◆ Action item ◆
Each line of the material below that holds the word "heading" needs to be copied.

◆ Data shown ◆
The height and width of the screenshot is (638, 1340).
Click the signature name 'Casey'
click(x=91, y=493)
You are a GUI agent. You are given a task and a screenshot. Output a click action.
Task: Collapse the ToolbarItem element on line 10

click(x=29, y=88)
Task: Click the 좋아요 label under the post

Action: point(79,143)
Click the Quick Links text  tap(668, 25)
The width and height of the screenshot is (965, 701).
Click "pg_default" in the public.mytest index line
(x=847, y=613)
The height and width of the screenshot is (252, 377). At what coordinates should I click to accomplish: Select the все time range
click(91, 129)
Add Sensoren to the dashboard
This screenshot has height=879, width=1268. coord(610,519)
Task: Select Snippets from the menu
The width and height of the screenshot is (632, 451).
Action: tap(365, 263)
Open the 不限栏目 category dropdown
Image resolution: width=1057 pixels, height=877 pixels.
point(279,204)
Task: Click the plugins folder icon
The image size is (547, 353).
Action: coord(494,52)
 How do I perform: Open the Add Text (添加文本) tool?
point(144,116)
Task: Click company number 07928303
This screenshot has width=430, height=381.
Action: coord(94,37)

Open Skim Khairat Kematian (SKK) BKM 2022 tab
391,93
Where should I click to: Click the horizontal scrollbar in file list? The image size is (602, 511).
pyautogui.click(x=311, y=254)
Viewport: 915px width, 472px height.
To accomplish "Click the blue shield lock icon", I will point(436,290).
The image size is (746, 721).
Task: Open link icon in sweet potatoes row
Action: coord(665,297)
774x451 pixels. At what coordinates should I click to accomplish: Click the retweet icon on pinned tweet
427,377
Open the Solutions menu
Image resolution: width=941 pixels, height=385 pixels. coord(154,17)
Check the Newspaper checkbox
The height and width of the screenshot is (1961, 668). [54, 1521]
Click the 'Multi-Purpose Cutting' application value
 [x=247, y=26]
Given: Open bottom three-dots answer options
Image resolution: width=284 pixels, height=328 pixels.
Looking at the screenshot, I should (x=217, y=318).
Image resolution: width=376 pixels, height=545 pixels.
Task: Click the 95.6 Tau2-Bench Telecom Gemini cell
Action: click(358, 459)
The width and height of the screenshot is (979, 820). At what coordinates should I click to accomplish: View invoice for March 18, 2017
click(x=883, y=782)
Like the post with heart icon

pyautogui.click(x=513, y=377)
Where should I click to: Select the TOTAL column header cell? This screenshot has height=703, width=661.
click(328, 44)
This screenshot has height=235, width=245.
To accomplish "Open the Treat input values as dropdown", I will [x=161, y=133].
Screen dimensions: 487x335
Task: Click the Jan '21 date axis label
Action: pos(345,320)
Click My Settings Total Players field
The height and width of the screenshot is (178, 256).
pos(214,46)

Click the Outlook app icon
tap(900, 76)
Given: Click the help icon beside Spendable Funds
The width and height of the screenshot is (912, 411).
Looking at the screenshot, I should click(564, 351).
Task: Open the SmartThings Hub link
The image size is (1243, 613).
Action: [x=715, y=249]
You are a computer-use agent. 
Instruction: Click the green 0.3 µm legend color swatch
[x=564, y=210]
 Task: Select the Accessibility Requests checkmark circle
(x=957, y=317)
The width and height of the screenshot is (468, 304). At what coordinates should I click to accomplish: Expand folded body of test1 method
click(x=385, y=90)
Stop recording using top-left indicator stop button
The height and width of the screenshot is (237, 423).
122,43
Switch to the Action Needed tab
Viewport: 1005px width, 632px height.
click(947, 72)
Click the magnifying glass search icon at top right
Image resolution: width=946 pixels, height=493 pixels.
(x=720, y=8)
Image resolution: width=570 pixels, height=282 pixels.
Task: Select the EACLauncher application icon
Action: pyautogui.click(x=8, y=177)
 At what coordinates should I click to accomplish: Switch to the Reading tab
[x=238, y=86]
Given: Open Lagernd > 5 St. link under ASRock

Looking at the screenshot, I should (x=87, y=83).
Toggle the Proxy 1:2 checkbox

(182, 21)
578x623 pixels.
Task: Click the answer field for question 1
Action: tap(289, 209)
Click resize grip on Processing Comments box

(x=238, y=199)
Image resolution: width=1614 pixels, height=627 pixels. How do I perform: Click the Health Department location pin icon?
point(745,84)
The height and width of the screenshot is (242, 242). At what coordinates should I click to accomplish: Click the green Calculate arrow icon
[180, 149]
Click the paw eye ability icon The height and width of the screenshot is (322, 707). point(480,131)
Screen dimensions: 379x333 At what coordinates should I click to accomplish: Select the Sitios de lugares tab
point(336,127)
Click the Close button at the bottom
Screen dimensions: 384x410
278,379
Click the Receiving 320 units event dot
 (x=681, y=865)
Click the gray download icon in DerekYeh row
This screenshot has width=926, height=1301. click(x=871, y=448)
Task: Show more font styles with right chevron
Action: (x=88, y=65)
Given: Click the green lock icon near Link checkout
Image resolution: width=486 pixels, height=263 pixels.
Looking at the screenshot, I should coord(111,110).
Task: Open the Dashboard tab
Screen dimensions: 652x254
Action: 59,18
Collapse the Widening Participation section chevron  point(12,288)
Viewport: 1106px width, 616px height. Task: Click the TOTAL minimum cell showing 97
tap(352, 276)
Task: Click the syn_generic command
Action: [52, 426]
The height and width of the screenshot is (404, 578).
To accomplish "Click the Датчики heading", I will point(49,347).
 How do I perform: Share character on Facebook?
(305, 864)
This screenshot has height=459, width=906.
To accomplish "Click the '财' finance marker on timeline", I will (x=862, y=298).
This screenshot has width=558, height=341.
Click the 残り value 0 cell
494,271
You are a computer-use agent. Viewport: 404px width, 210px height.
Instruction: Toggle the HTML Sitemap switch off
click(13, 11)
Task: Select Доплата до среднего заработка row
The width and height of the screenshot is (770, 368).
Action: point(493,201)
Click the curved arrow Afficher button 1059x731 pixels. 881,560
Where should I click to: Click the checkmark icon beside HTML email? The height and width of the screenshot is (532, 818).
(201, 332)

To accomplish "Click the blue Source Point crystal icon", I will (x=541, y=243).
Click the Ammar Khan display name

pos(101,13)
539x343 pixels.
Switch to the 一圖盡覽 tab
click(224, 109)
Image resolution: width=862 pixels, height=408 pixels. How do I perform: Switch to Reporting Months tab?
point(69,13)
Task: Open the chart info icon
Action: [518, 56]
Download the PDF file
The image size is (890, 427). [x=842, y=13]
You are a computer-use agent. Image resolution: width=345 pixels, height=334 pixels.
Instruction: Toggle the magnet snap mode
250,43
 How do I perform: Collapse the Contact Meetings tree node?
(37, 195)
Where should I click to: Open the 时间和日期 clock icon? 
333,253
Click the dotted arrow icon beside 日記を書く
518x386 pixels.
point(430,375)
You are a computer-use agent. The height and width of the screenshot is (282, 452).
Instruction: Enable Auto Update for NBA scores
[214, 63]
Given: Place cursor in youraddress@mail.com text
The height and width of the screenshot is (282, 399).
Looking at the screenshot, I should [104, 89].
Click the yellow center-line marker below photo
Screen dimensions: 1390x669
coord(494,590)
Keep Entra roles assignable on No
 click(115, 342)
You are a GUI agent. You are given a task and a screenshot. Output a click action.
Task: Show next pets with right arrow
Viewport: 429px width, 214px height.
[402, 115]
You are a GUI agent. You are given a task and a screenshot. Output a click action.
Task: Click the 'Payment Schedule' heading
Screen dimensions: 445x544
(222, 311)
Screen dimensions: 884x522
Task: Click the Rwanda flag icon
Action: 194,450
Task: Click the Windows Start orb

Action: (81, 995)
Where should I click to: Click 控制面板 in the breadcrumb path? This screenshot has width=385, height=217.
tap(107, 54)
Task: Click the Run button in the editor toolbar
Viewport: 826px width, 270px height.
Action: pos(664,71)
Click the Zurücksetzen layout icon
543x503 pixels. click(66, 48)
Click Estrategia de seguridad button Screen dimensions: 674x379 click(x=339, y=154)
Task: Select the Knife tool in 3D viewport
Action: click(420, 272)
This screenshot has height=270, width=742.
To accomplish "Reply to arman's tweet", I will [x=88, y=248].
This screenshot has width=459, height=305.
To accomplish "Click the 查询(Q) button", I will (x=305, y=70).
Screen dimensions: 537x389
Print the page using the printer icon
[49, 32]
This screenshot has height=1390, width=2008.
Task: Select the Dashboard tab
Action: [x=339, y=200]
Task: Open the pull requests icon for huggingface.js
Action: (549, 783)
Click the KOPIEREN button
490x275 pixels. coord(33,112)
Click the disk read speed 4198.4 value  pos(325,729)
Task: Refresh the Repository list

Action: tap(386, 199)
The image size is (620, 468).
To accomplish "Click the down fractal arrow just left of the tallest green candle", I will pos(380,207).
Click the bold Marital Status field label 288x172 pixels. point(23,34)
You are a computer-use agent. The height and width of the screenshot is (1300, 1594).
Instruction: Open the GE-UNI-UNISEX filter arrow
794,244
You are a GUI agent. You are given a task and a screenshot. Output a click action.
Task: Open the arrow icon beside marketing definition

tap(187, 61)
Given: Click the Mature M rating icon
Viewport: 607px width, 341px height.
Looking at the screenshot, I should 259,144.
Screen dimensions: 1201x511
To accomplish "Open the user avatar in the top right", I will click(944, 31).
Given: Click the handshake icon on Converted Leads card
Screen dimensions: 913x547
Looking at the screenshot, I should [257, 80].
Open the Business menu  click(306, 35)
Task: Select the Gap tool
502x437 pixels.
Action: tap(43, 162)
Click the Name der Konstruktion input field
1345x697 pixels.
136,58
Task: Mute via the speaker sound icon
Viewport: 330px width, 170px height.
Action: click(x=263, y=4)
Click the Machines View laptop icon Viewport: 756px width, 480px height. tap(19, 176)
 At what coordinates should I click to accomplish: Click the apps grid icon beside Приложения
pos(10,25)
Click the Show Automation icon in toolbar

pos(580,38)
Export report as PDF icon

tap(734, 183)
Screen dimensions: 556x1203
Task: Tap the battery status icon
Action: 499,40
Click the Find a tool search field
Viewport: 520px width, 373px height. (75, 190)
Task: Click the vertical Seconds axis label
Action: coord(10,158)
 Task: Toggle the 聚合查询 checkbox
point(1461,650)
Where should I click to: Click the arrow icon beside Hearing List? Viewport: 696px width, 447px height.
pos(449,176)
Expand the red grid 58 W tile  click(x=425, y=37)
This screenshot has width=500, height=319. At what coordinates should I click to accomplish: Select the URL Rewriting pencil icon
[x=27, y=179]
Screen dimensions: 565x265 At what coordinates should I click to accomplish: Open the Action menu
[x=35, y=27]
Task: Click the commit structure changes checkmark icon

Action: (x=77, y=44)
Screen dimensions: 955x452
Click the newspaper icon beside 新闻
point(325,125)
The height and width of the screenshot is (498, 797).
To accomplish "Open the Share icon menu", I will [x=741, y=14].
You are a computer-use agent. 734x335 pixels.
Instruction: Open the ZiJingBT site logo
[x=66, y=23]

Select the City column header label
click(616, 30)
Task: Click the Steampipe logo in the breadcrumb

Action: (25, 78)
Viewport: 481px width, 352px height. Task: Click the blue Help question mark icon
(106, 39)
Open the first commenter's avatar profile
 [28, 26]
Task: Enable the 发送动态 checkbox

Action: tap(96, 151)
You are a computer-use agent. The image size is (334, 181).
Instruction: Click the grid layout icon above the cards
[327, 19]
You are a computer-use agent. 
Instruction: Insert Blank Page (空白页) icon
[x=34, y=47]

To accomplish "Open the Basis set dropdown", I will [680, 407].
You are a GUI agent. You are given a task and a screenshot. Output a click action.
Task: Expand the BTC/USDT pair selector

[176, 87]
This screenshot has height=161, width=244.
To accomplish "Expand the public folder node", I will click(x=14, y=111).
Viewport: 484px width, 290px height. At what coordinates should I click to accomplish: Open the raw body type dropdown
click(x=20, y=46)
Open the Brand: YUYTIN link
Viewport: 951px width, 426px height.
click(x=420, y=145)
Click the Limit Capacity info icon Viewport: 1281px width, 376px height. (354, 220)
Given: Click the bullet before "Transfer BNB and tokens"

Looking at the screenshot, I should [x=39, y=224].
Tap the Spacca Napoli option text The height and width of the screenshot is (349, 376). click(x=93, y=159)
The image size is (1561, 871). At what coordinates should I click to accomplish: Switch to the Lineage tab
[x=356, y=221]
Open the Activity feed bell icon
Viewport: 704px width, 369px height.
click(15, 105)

◆ The answer ◆
To accomplish "Click the Датчики heading", I will point(49,347).
Task: Click the 'Payment Schedule' heading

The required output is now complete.